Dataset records
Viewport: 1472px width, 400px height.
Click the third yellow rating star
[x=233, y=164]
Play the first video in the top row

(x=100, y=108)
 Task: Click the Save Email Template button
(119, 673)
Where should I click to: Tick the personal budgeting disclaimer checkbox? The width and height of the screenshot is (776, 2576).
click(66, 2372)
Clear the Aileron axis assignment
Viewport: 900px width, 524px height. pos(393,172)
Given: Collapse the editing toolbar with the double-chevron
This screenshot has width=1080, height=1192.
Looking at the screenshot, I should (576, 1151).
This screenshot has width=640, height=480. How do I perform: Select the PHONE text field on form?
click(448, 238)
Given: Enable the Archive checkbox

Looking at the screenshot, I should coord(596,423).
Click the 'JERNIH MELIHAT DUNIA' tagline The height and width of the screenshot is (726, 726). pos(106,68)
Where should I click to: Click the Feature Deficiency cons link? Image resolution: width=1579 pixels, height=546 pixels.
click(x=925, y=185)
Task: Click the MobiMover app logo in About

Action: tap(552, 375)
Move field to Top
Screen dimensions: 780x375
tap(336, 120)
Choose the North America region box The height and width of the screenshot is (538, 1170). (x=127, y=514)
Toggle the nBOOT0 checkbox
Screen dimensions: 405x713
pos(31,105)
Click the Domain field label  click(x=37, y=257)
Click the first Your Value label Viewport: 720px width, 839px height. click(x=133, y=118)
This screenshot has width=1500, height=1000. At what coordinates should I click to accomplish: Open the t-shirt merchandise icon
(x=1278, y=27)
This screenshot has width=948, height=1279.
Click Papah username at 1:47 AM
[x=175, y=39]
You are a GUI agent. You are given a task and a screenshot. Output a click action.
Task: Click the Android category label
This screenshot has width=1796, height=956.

PROMPT ▸ Using the entries above, restate word for word every line from the one that contains "Task: Click the Android category label" through the last.

RESULT OF THE TASK ▸
Task: Click the Android category label
This screenshot has width=1796, height=956.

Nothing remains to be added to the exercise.